What is required. How many lines below hold the string "agent"? Report that number alone.

[[ Records to use, beginning ]]

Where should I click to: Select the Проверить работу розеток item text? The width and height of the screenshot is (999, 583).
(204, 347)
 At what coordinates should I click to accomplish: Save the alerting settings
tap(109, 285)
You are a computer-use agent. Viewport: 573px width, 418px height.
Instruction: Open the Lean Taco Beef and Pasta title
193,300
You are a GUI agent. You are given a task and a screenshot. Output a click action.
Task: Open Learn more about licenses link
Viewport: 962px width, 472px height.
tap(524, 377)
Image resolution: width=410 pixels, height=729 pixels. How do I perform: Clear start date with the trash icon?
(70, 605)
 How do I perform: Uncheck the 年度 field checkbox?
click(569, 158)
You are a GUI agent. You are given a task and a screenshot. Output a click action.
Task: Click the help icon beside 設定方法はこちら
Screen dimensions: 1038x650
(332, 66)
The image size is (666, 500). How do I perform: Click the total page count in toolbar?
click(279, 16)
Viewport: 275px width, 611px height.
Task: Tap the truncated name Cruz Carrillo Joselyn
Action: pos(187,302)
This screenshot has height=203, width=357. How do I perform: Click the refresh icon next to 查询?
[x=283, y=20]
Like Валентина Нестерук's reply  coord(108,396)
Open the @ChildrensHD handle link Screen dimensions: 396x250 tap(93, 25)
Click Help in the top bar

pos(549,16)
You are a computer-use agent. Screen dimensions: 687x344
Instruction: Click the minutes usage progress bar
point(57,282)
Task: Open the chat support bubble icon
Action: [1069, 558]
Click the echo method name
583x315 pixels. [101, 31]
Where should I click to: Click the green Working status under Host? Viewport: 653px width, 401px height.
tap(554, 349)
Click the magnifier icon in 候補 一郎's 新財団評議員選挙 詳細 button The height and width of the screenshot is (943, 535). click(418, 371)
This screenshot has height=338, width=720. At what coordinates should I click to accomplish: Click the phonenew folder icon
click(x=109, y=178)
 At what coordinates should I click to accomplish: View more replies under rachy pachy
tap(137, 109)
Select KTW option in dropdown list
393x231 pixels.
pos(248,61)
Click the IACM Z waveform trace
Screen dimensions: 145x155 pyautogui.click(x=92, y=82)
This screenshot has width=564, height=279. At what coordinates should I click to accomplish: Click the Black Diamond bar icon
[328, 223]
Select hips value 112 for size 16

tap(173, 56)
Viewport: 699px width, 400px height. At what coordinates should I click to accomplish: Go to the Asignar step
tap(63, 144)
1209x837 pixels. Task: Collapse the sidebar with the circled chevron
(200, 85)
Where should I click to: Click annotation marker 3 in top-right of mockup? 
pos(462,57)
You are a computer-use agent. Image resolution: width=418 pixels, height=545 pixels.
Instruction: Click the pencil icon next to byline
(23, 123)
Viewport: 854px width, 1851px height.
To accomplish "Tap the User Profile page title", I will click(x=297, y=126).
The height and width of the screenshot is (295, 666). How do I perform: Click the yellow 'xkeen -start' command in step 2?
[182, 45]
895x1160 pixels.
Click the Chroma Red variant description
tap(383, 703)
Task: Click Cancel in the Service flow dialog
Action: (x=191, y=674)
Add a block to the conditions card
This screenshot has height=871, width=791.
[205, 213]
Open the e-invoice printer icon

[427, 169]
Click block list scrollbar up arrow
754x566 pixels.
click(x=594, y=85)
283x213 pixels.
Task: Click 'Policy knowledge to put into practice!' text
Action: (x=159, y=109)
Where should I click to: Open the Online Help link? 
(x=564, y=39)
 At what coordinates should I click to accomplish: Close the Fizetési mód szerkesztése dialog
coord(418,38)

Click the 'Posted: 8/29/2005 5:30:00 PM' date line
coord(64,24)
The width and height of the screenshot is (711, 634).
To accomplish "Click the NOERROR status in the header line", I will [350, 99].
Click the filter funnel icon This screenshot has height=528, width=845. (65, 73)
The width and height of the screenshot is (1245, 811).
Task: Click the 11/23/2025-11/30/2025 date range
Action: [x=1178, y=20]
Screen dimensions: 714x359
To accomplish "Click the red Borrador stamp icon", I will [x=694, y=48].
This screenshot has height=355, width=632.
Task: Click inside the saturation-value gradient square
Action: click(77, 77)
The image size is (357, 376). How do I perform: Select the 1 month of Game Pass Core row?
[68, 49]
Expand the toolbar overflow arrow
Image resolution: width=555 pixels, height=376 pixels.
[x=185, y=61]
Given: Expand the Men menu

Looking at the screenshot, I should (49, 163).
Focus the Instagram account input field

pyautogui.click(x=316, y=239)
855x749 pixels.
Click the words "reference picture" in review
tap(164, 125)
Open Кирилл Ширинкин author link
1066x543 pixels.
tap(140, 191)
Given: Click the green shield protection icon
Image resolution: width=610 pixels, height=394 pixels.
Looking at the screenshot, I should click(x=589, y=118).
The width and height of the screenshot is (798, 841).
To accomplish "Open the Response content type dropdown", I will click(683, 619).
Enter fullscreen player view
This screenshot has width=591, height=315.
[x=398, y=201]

[[ Records to use, end ]]

Written solution. 5